IBM tried to reverse that trend with a long series of acquisitions over the past decade, including SoftLayer in 2013 and Red Hat in 2019. It also plans to streamline its business by divesting its managed infrastructure services unit into a separate company, Kyndryl, by the end of 2021 to prioritize the expansion of its higher-growth hybrid cloud and AI businesses.

Leaving the Dividend Aristocrats behind

AT&T and IBM are both Dividend Aristocrats -- elite members of the S&P 500 that have raised their payouts for at least 25 straight years. However, both companies will likely leave that club after their upcoming spinoffs.

Piggy banks lining up to fall off a step.

Image source: Getty Images.

AT&T pays a forward yield of 7.6%, but it expects to spend just $8 billion of its annual free cash flow on dividends after the spinoff, compared to nearly $15 billion in 2020, which implies its yield will drop to 3%-4%.
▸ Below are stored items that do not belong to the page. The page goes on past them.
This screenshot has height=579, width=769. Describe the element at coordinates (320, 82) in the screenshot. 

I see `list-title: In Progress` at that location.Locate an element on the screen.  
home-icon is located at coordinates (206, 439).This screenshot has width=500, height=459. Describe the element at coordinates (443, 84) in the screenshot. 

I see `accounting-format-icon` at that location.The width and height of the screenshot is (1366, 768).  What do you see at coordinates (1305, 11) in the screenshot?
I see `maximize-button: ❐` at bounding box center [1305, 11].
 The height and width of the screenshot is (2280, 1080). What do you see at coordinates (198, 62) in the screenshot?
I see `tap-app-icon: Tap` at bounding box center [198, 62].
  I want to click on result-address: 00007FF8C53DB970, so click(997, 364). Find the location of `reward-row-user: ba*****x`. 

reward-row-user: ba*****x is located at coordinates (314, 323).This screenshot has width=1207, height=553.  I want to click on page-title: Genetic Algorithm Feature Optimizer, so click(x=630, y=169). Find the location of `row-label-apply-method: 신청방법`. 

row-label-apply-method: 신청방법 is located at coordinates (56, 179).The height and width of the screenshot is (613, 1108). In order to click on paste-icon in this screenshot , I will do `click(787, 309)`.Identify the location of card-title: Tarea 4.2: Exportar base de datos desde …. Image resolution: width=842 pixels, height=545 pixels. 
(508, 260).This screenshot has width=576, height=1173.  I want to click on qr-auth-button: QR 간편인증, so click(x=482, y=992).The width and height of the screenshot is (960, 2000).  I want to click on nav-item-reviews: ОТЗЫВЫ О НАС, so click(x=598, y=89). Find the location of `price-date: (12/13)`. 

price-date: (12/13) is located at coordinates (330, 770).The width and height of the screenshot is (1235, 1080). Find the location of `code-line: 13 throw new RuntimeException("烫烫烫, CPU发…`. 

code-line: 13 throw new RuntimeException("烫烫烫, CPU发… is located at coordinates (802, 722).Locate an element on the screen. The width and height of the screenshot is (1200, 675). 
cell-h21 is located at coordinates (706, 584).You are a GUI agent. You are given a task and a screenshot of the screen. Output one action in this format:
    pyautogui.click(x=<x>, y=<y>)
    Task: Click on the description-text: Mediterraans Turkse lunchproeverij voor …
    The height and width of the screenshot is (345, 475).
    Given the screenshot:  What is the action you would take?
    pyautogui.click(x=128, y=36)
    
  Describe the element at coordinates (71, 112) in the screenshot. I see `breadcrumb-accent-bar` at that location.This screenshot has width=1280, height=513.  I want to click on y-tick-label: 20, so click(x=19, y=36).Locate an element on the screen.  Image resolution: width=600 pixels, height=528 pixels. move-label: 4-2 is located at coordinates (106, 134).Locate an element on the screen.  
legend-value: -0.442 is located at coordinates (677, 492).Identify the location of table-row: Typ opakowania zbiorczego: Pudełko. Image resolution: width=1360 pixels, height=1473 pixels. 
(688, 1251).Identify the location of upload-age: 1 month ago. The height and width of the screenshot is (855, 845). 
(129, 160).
AT&T claims the cut is justified because its existing shareholders will receive new shares of the WarnerMedia spinoff. However, that new company will likely spend most of its cash on new media projects and its streaming ecosystem, so it probably won't pay a dividend.

IBM currently pays a forward yield of 4.7%, and has declared the two separated companies will pay a "combined quarterly dividend that is no less than IBM's pre-spin dividend per share." However, the "new" IBM might reduce its dividend to focus on new investments, while Kyndryl might pay higher dividends from its slower-growth businesses.

The growth rates and valuations

AT&T's revenue and adjusted earnings fell 5% and 11%, respectively, in fiscal 2020. Its wireless business stabilized and HBO Max continued to gain more subscribers, but the weakness of DIRECTV and pandemic-related disruptions at WarnerMedia offset those gains.

Analysts expect AT&T's revenue and earnings to rise 3% and 6%, respectively, this year against easy year-over-year comparisons. 

IBM's revenue and earnings fell 5% and 32%, respectively, in fiscal 2020 as the softness of its legacy businesses throughout the pandemic offset the growth of its newer cloud-based businesses and Red Hat. Excluding its upcoming spinoff, analysts expect its revenue and earnings to rise 2% and 24%, respectively, this year as it also faces easier year-over-year comparisons.

Both stocks look cheap: AT&T trades at nine times forward earnings, while IBM has a forward P/E ratio of 12. But it's also easy to see why investors aren't willing to pay a premium for either stock.

Is there really a better choice?

I don't like either AT&T or IBM as a dividend investment. But if I had to choose one, I'd stick with IBM. CEO Arvind Krishna, who took the helm last year, has a clearer plan for expanding into the hybrid cloud and AI markets than his predecessors. If his plan succeeds, IBM could potentially carve out a growing niche market between public cloud giants like Amazon and Microsoft.

I'm not as optimistic about AT&T CEO John Stankey's ability to strengthen the company's core wireless business, which faces brutal competition from T-Mobile, or make its new media spinoff a viable competitor to Netflix and Disney.

There are plenty of better dividend tech stocks to choose from, but investors should still keep an eye on AT&T and IBM's upcoming spinoffs and future dividend plans.